It returns a pointer to the found byte, so you can get the length by subtracting. It returns NULL on not-found, but you said you can assume there will be a match, so we don't need to check except as a debug assert.

Even better, use rawmemchr if you can assume GNU functions are available, so you don't even have to pass a length. (Or not, since glibc 2.37 deprecates it.)

#include <cstring>

size_t lenx(const char *p, int c, size_t len)
{
    const void *match = std::memchr(p, c, len);  // old C functions take char in an int
    return static_cast<const char*>(match) - p;
}

Any decent libc implementation for a modern mainstream CPU will have a fast memchr implementation that checks multiple bytes at once, often hand-written in asm. Very similar to an strlen implementation, but with length-based loop exit condition in the unrolled loop, not just the match-finding loop exit condition.

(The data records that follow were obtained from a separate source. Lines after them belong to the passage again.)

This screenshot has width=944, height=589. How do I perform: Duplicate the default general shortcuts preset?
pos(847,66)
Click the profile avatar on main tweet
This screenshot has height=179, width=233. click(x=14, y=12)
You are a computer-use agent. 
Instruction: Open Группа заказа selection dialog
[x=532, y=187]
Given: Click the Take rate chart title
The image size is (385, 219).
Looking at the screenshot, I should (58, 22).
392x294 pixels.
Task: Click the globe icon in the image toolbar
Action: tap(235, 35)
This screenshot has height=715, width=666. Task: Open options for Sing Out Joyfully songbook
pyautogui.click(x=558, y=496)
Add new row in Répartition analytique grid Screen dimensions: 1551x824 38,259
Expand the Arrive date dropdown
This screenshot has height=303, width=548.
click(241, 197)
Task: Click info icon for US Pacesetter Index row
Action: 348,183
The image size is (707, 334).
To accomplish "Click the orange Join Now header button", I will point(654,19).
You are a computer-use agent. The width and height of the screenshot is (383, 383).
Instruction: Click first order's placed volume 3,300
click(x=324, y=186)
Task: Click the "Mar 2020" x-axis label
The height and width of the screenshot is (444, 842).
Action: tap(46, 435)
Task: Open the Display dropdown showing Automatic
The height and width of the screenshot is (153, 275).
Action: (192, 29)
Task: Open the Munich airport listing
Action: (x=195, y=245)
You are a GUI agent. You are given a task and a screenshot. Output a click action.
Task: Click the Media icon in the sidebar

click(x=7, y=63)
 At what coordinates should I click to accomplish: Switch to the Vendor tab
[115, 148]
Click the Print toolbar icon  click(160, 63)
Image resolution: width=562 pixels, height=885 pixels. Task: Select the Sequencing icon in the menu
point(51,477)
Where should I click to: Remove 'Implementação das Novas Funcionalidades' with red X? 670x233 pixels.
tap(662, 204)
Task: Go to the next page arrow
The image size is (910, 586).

memchr is somewhat cheaper than strchr, which has to check every byte for being a potential 0; an amount of work that doesn't go down with unrolling and SIMD. If data isn't hot in L1 cache, a good strchr can typically still keep up with available bandwidth, though, on most CPUs for most ISAs. Checking for 0s is also a correctness problem for arrays that contain a 0 byte before the byte you're looking for.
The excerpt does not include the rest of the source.